Reading through the account of the pilgrims, who they all are and some of the interactions between them reveals the customary humour and wit of Chaucer, that is clearly revealed in the way that he presents himself and in the way that he presents others. One way in which this humour is revealed in his self-critique as narrator. He apologises for having to use the rather crude words that some of his characters use but he says that to maintain the authenticity of his tale he simply has to report his characters' words as accurately as possible.
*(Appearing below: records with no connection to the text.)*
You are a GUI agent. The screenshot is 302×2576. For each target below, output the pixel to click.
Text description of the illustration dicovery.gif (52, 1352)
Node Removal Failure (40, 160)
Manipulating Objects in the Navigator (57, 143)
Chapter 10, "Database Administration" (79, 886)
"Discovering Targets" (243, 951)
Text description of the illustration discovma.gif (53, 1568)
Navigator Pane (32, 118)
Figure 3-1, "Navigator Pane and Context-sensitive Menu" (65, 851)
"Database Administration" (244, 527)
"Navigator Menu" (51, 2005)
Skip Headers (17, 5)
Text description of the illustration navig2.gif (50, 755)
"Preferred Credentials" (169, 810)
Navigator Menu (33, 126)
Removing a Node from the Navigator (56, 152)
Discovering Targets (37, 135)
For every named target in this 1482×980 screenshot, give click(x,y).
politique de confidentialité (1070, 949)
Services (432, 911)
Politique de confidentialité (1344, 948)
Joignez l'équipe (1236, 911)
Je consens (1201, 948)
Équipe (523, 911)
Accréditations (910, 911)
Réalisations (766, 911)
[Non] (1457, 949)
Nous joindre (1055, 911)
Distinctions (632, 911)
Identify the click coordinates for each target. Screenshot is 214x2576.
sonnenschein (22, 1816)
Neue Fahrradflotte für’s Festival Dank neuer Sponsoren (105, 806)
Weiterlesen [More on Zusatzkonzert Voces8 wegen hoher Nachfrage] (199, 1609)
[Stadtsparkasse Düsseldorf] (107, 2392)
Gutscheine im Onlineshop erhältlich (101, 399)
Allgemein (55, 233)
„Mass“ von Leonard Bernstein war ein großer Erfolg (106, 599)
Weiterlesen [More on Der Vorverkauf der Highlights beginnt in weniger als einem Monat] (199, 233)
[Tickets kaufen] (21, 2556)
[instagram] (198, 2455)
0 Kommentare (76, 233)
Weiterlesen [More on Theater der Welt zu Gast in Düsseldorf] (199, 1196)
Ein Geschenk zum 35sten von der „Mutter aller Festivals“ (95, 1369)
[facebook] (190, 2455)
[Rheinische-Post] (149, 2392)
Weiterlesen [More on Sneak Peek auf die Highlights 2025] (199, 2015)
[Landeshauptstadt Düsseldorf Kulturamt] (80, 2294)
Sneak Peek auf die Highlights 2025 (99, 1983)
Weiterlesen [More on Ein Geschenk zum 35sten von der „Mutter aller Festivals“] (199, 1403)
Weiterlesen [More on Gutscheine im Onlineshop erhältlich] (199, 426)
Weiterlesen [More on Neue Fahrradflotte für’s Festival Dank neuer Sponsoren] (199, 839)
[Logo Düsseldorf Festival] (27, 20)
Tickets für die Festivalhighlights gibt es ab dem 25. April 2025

Then he apologises again for not listing his characters in order of social rank:
Also I beg you to forgive it me
If I overlooked all standing and degree
As regards the order in which people come
Here in this tally, as I set them down:
My wits are none too bright, as you can see.
The way that he presents himself as a rather dim and unintelligent individual is of course belied by his shrewd presentation of the other characters. He is clearly anything but "none too bright." Note too the irony that he uses in presenting a character as being one thing than revealing him or her to be something else. The following quote describes the host:
A handsome man our host, handsome indeed,
And a fit master of ceremonies.
He was a big man with protruding eyes...
Clearly, "handsome" cannot be taken too literally in this sense. Chaucer's humour in this section of his famous work is thus based around caustic irony as he presents himself as being something less than he actually is whilst presenting those around him as something that they are actually not.